Si tal es el nivel de extravío durante el viaje, ¿hacia dónde ir? La respuesta bien podría estar del lado de "Guest" (2010), de José Luis Guerín, un diario de viaje filmado con cámara digital durante el extenso tour de festivales que el realizador emprendió entre 2007 y 2008, llevando bajo su brazo las hermosas "En la ciudad de Sylvia" y "Unas fotos en la ciudad de Sylvia" (ambas de 2007). La fórmula en principio era simple: recoger lo que más le llamase la atención en su camino; pero la idea, que parte como un bellísimo cuaderno de apuntes filmado (el ojo de Guerín es uno de los mejores de la historia del cine), va transformándose una y otra vez frente al espectador. Desde un simple punto de partida, la típica pregunta que le hacen acerca de su cine: "¿cuál es la relación que existe entre la ficción y el documental?", la cinta evoluciona a un persistente intento por recoger lo que la gente piensa, siente y habla en las plazas de las distintas ciudades que van alojando al viajero, como Bogotá, Santiago de Chile (el cineasta estuvo presente en el Sanfic 2007), Nueva York, Sao Paulo, La Habana, Lima o Jerusalén.
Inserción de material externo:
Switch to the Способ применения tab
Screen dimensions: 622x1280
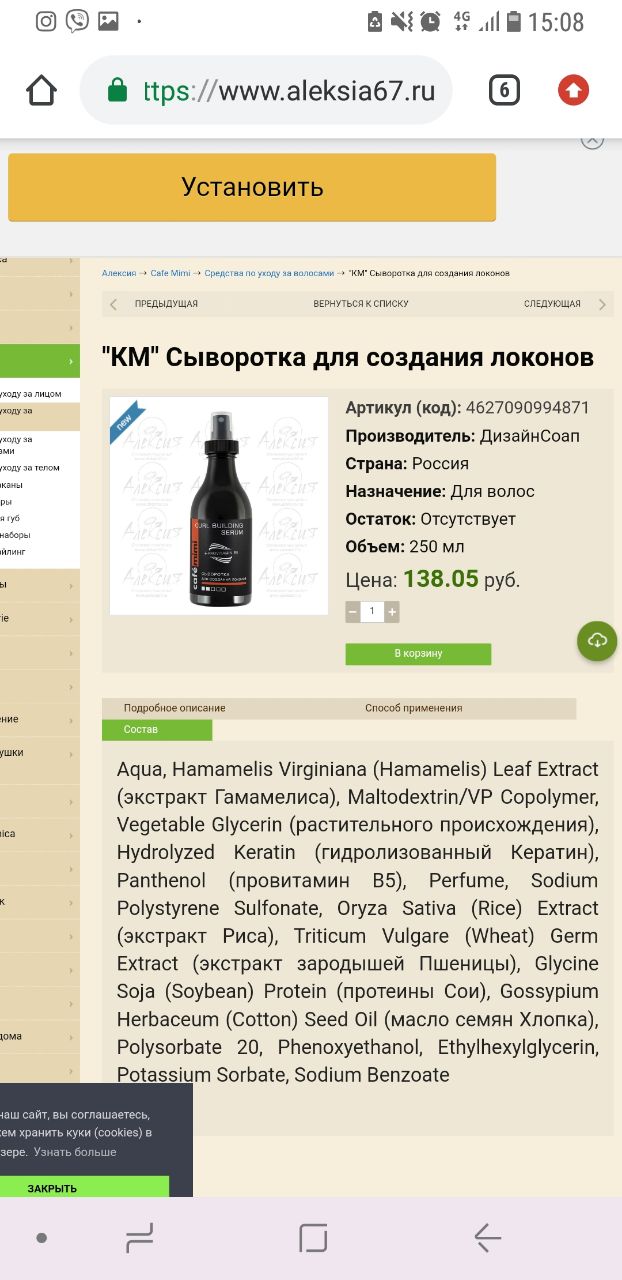coord(413,708)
Para alguien que ha seguido a Guerín y su silencioso trabajo de mirada urbana, ver a tanta gente hablando y hablando a la cámara puede ser un shock : poetas populares, vendedores callejeros, transeúntes, caricaturistas y apocalípticos predicadores se suceden sin tregua, como si todas las ciudades tuviesen los mismos actores de repertorio, como si hasta en eso que solía llamarse "color local" las urbes modernas ahora fuesen intercambiables, indistinguibles. Entonces, de golpe y perdido en una derruida barriada china, Guerín encuentra la salida, o mejor dicho la puerta de entrada en su "vuelta al mundo": lo que partió como un mero conjunto de vistas deriva a un itinerario de intimidad, fragilidad, pobreza y miseria que lo llevará en un trayecto desde los devastados solares de La Habana vieja hasta la antigua ciudad de Samaria, ubicada hoy en Palestina, ruinas donde todas las historias desembocan, donde el lenguaje ya no sirve, donde las huellas del camino se confunden y el kilometraje vuelve a cero.
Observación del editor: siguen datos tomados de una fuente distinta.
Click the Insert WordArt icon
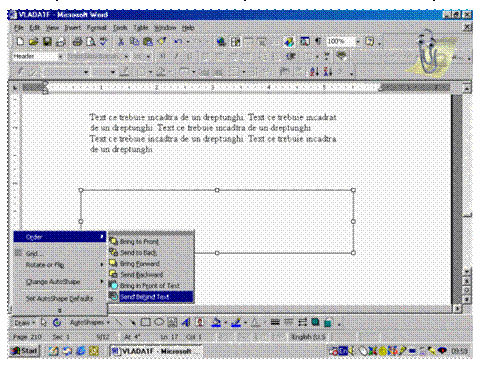The height and width of the screenshot is (369, 486). (186, 322)
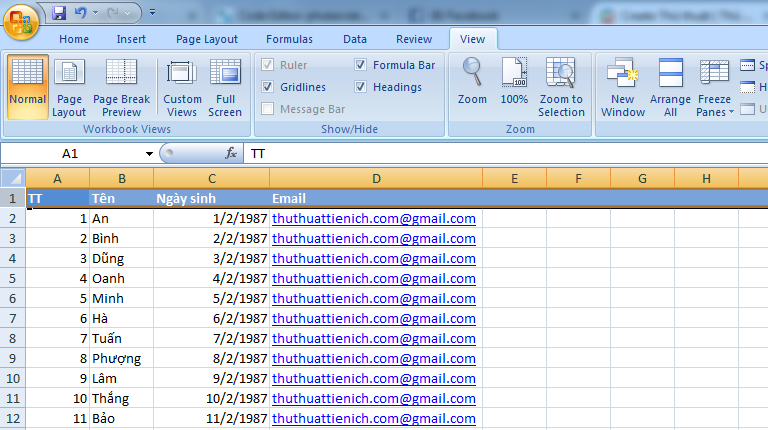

La inmensa cineasta Chantal Akerman, avizorada de paso en "Guest", le advierte al director que "el pecado está en que adoramos y confiamos ciegamente en las imágenes; pero que no hay remedio: en estos días son lo único que nos queda". Juntando una detrás de otra, Guerín le va dando la razón: aunque cierren los ojos, o se tuerza la vista, es imposible resistirse. Siempre se vuelve a mirar.